Time will tell. For now, the offense isn’t concerned about a couple missed opportunities.
“The two that we did not score on, we (were not) very far away,” Brees said. “Regardless, if we’re sitting here talking about 50 percent efficiency or had we converted those, 100 percent efficiency, bottom line is that it’s the preseason, and you have to be able to go out in the regular season and execute that.”
And that’s the thing. It’s the preseason. Nothing is as it seems, especially when it comes to the first-team offense. The team had four drives with Brees. And within those four drives, there were several instances when the team called plays it likely wouldn’t have if the same situation arose during the regular season.

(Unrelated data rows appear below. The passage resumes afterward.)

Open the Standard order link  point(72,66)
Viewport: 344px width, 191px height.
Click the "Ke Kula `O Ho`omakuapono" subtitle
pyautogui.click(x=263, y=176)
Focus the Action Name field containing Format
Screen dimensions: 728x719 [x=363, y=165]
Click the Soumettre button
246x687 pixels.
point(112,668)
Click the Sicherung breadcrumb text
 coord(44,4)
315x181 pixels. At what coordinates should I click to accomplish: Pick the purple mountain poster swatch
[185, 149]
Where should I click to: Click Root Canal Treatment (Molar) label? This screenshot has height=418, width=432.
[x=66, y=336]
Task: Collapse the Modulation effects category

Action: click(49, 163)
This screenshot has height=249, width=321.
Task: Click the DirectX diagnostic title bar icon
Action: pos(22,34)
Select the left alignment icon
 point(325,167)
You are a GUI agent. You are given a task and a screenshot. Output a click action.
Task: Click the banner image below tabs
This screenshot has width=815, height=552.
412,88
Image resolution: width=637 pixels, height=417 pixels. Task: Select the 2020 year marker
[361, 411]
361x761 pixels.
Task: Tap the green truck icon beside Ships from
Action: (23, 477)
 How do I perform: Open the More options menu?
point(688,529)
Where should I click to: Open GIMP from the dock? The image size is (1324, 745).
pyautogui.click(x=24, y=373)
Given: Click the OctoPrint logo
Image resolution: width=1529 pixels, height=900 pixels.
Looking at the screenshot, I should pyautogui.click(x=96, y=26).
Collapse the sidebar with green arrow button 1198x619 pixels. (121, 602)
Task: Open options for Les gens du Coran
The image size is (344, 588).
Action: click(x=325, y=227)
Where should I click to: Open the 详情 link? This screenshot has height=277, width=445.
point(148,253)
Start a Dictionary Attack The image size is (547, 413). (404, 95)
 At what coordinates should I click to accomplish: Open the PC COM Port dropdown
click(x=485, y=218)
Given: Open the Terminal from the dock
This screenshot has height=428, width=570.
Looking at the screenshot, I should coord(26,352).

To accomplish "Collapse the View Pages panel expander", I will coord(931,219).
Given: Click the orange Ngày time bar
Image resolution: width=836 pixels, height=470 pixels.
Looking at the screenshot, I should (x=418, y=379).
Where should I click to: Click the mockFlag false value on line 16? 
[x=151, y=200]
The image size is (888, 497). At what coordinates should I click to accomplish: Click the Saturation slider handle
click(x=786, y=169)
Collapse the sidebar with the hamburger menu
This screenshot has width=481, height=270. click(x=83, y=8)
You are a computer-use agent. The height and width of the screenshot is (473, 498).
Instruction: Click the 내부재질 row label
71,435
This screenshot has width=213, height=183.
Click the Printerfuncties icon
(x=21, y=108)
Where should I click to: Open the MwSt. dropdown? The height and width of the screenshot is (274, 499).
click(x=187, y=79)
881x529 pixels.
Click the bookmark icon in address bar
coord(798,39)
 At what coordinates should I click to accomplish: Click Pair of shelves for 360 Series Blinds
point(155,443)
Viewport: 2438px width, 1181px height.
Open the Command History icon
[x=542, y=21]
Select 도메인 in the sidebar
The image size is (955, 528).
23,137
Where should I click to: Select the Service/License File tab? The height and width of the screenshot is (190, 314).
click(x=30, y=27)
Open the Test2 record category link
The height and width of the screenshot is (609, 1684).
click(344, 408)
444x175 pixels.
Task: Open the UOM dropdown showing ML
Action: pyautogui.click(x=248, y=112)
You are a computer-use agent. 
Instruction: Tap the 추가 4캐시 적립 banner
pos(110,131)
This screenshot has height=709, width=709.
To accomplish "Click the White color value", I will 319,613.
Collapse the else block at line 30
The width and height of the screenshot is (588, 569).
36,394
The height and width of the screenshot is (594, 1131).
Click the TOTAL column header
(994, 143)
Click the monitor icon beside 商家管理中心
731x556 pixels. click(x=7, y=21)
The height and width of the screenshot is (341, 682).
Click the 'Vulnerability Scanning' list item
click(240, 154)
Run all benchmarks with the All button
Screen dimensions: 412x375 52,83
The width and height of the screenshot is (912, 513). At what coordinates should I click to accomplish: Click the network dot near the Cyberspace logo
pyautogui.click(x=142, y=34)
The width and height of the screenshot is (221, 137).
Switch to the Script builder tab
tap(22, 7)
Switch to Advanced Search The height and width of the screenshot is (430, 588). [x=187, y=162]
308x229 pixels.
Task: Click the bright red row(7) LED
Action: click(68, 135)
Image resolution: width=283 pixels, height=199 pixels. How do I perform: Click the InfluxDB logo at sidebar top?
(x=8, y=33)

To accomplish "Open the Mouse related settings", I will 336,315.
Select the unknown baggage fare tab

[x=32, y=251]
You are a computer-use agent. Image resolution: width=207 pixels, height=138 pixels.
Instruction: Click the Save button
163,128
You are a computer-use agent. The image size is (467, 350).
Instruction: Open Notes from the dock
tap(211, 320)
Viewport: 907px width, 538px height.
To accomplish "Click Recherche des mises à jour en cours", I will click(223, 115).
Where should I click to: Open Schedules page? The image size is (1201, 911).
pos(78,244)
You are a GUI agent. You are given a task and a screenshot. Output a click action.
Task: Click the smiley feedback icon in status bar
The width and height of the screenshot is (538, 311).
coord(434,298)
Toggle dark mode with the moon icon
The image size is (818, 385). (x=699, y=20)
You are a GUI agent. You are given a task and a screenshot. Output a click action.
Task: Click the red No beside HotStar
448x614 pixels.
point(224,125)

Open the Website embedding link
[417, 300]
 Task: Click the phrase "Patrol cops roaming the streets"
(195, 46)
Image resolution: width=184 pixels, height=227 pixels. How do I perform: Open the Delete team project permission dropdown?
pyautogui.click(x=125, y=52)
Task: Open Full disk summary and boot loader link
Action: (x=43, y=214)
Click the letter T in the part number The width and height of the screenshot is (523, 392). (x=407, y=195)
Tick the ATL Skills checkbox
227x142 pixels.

Sometimes those plays are called to get a better look at a player on a certain route or to see how a certain play is executed. And sometimes the call isn’t the best one for the situation or against a certain defense, but it’s run anyway. The preseason is a testing ground.
“You have so much more flexibility throughout a preseason game to do just what you’re saying,” Payton said. “The first play of the Green Bay game, trying to get bump-and-run coverage and back shoulder throw to Brandon Coleman. It ends up being a go route down the field. There are some things that maybe you’d do differently if it were the regular season.”
So, throw it out. The preseason is over. Those numbers and results — both good and bad — no longer matter.